Bug 1247184

Summary: scheduler plugin causes nohz_full to be de-activated
Product: Red Hat Enterprise Linux 7 Reporter: Luiz Capitulino <lcapitulino>
Component: tunedAssignee: Jaroslav Škarvada <jskarvad>
Status: CLOSED ERRATA QA Contact: Tereza Cerna <tcerna>
Severity: unspecified Docs Contact:
Priority: unspecified    
Version: 7.2CC: acme, jeder, jskarvad, psklenar, tcerna
Target Milestone: rc   
Target Release: ---   
Hardware: Unspecified   
OS: Unspecified   
Whiteboard:
Fixed In Version: tuned-2.5.1-3.el7 Doc Type: Bug Fix
Doc Text:
Cause: Previously the new perf code for runtime tuning functionality of plugin_scheduler could cause nohz_full not to work correctly. Consequence: This may degrade performance for real-time workloads or HPC workloads. Fix: The perf code was improved to work correctly with nohz_full. Result: Now the runtime functionality of scheduler_plugin works correctly with nohz_full.
Story Points: ---
Clone Of: Environment:
Last Closed: 2015-11-19 12:21:59 UTC Type: Bug
Regression: --- Mount Type: ---
Documentation: --- CRM:
Verified Versions: Category: ---
oVirt Team: --- RHEL 7.3 requirements from Atomic Host:
Cloudforms Team: --- Target Upstream Version:
Embargoed:
Bug Depends On:    
Bug Blocks: 1240765    

Description Luiz Capitulino 2015-07-27 14:03:10 UTC
Description of problem:

During KVM-RT testing, we've found that tuned's scheduler plugin causes nohz_full to be de-activated. This happens because the scheduler plugin sets up perf event watching on all cores during startup and nohz_full is currently incompatible with perf event watching (see reproducer below).

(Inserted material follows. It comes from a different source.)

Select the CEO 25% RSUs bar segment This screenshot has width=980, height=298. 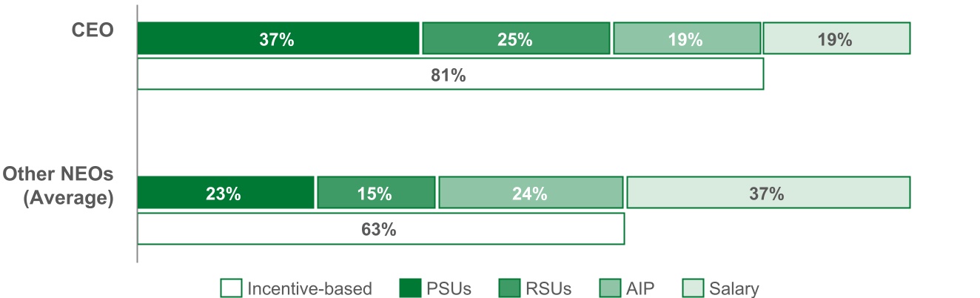point(516,39)
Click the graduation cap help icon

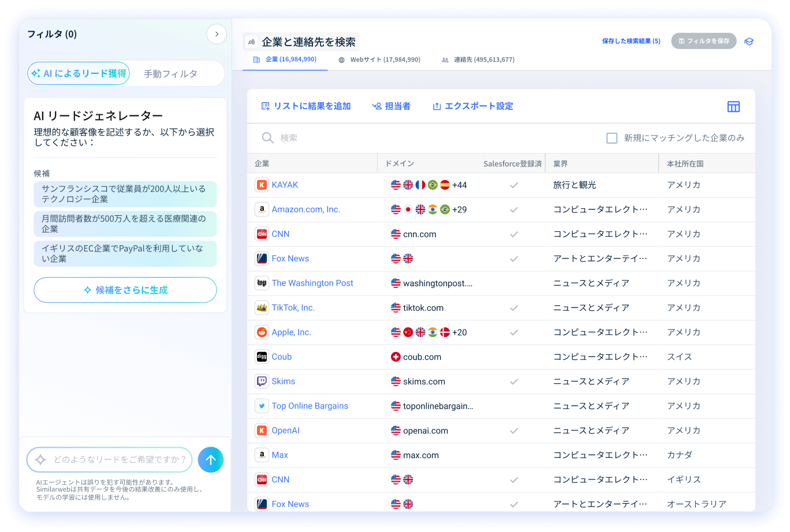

Version-Release number of selected component (if applicable): tuned-2.4.1-1.20150705git1da9f3cc.el7.noarch


How reproducible:


Steps to Reproduce:
1. Set up nohz_full on a core. Eg., use the following options to the kernel command-line:

isolcpus=X nohz_full=X

2. Install tuned and activate a profile that uses the scheduler plugin. I'm using the realtime-virtual-host profile

3. Run the following script, where Y is the CPU mask corresponding to the nohz_full core and "stress" is any application capable of taking 100% of the CPU

"""
/bin/bash

cd /sys/kernel/debug/tracing
echo Y > tracing_cpumask
echo tick_stop > set_event
echo nop > current_tracer
echo > set_ftrace_filter
echo > /tracing/trace
echo 1 > /tracing/tracing_on

cd
chrt -f 1 taskset -c 15 ./stress --cpu 1 &
sleep 2

grep tick_stop /tracing/trace
pkill -9 stress
"""

Actual results:

Lots of:

tick_stop: success=no msg=perf events running


Expected results:

Only one of the following:

stress-3236  [015] d...1..   292.142704: tick_stop: success=yes msg=


Additional info:

Comment 1 Luiz Capitulino 2015-07-27 14:07:26 UTC
I forgot to mention that it's possible to disable the scheduler plugin runtime feature as a workaround for this issue. Simply edit the tuned.conf file for the profile and add runtime=0 to the scheduler section, like:

[scheduler]
runtime=0

Comment 2 Jaroslav Škarvada 2015-07-31 14:32:06 UTC
Upstream commit fixing this problem:
https://git.fedorahosted.org/cgit/tuned.git/commit/?id=5024f00ef59de394c31668696eb2f311f2aebc85

Comment 4 Fedora Update System 2015-09-03 18:49:50 UTC
tuned-2.5.1-2.fc21 has been pushed to the Fedora 21 stable repository. If problems still persist, please make note of it in this bug report.

Comment 5 Fedora Update System 2015-09-03 18:50:46 UTC
tuned-2.5.1-2.fc22 has been pushed to the Fedora 22 stable repository. If problems still persist, please make note of it in this bug report.

Comment 7 errata-xmlrpc 2015-11-19 12:21:59 UTC
Since the problem described in this bug report should be
resolved in a recent advisory, it has been closed with a
resolution of ERRATA.

For information on the advisory, and where to find the updated
files, follow the link below.

If the solution does not work for you, open a new bug report.

https://rhn.redhat.com/errata/RHBA-2015-2375.html